EXERCISE PROMPT:
Locate each line in the rows below that contains the string "Click", and copy those lines in full.

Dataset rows
········

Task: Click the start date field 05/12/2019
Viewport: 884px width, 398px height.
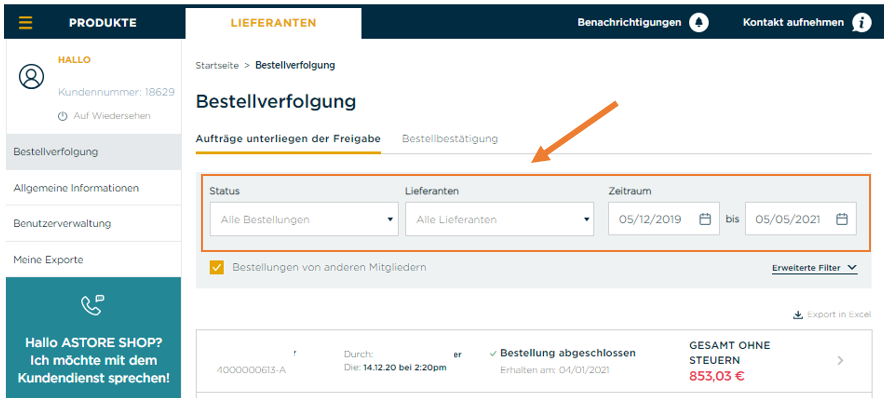Action: coord(664,219)
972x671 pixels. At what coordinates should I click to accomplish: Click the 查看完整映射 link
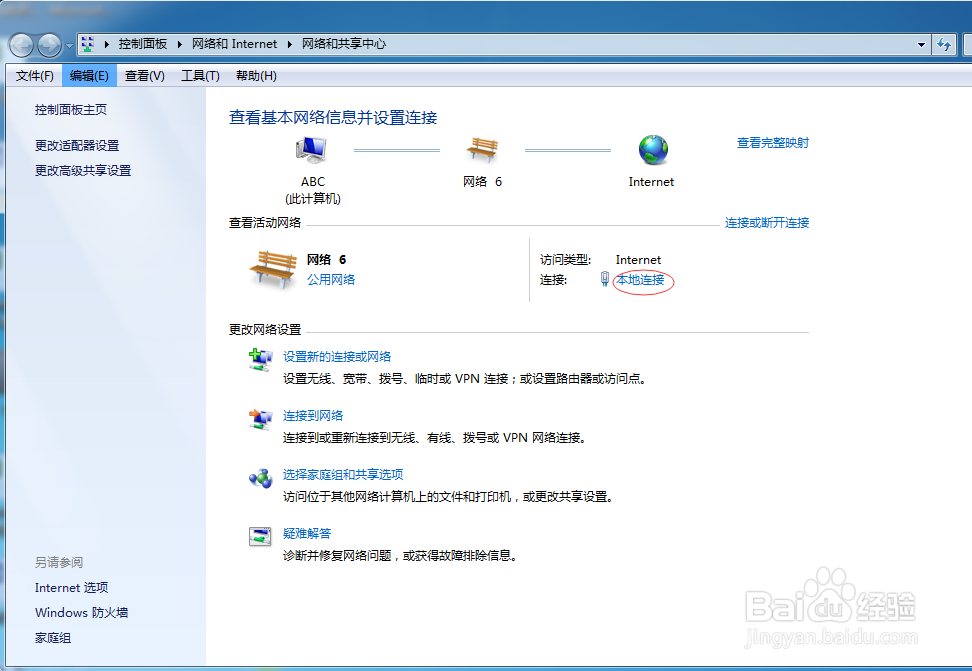coord(774,143)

········

THE SOLUTION:
Task: Click the start date field 05/12/2019
972x671 pixels. At what coordinates should I click to accomplish: Click the 查看完整映射 link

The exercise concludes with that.